Reprint each record exactly. Pictures are not reprinted.

....

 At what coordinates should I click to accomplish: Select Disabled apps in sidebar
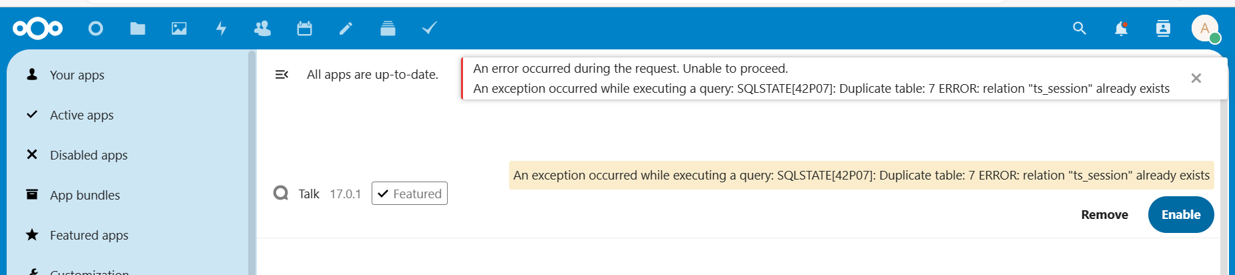[x=88, y=155]
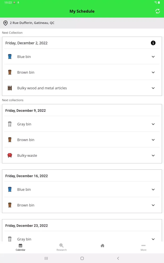Viewport: 164px width, 263px height.
Task: Tap the gray bin icon for December 9
Action: click(x=10, y=124)
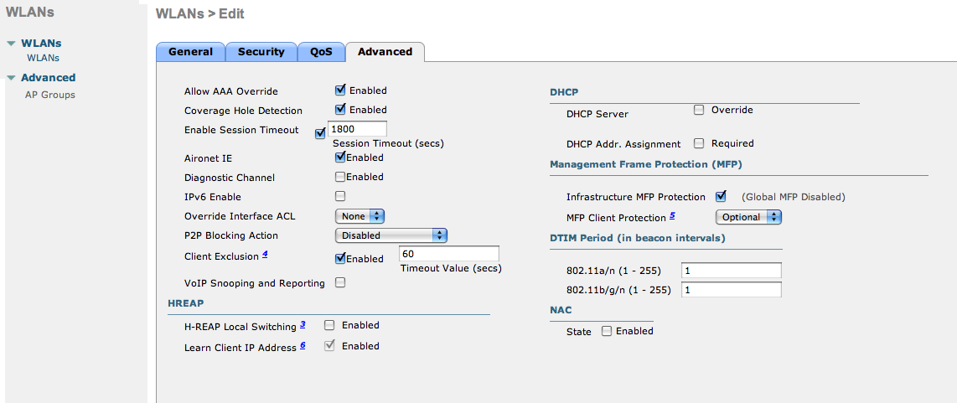The image size is (957, 403).
Task: Disable the Allow AAA Override checkbox
Action: (x=341, y=90)
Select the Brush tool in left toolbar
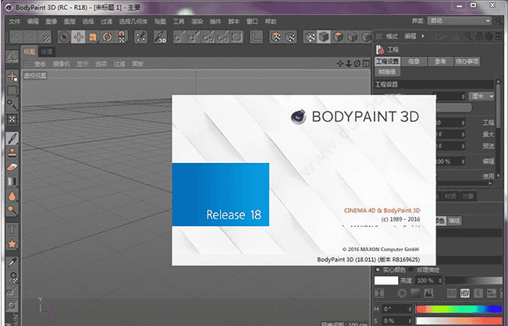Viewport: 508px width, 326px height. pos(12,138)
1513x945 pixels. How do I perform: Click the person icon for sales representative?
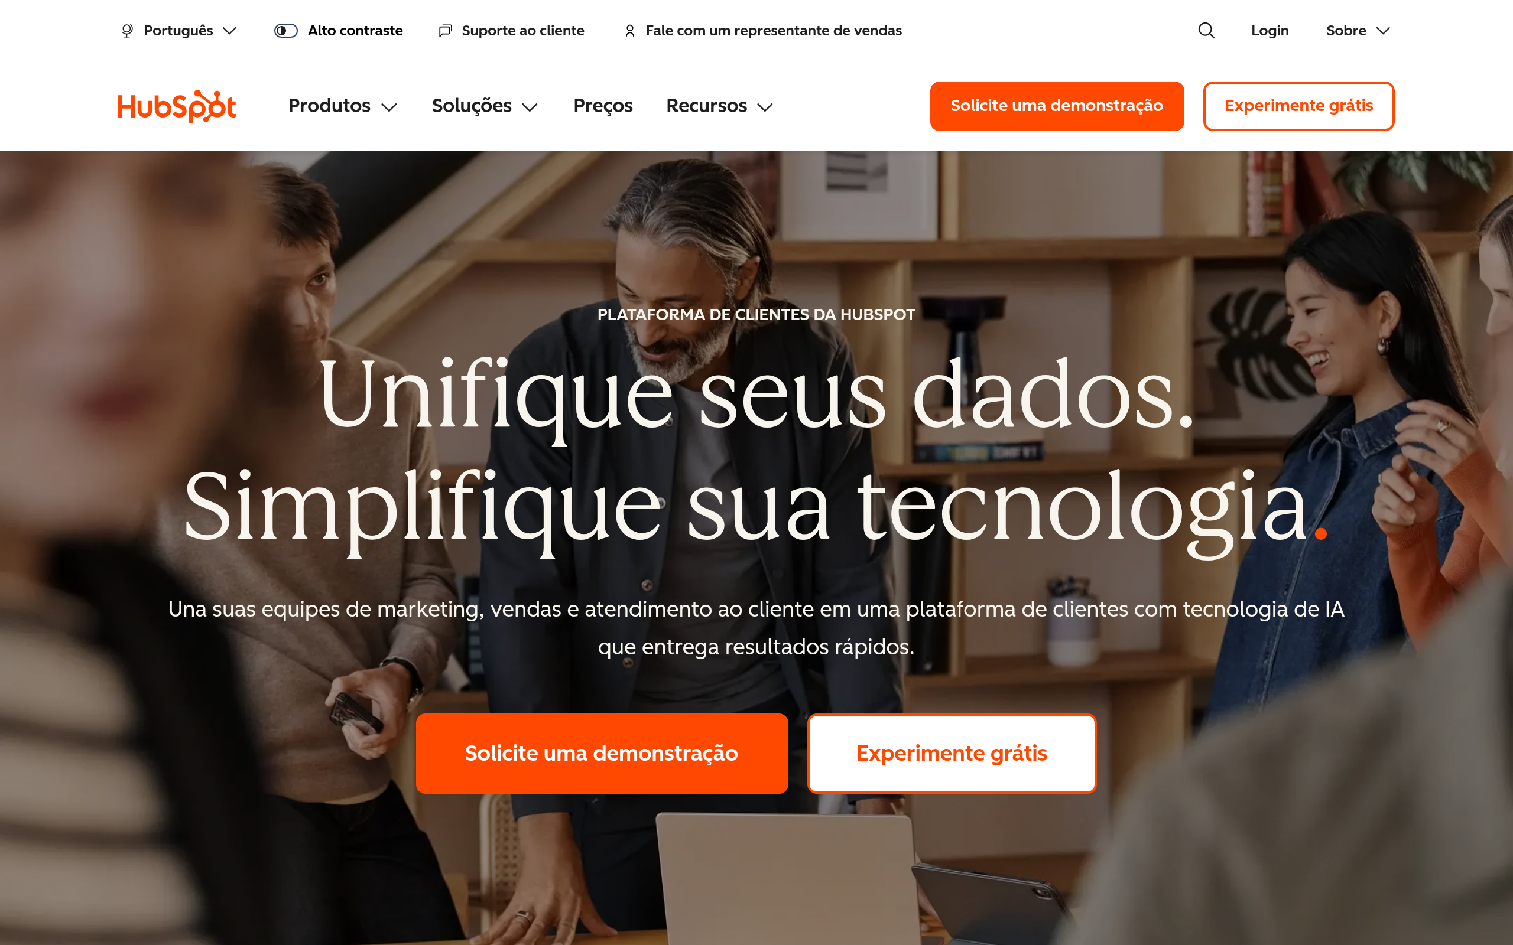pyautogui.click(x=630, y=31)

....

- Written solution -
 At what coordinates should I click to accomplish: Select Disabled apps in sidebar
[x=88, y=155]
Viewport: 164px width, 263px height.
Task: Tap the gray bin icon for December 9
Action: click(x=10, y=124)
The image size is (957, 403).
Task: Disable the Allow AAA Override checkbox
Action: (x=341, y=90)
Select the Brush tool in left toolbar
Viewport: 508px width, 326px height. pos(12,138)
1513x945 pixels. How do I perform: Click the person icon for sales representative?
pyautogui.click(x=630, y=31)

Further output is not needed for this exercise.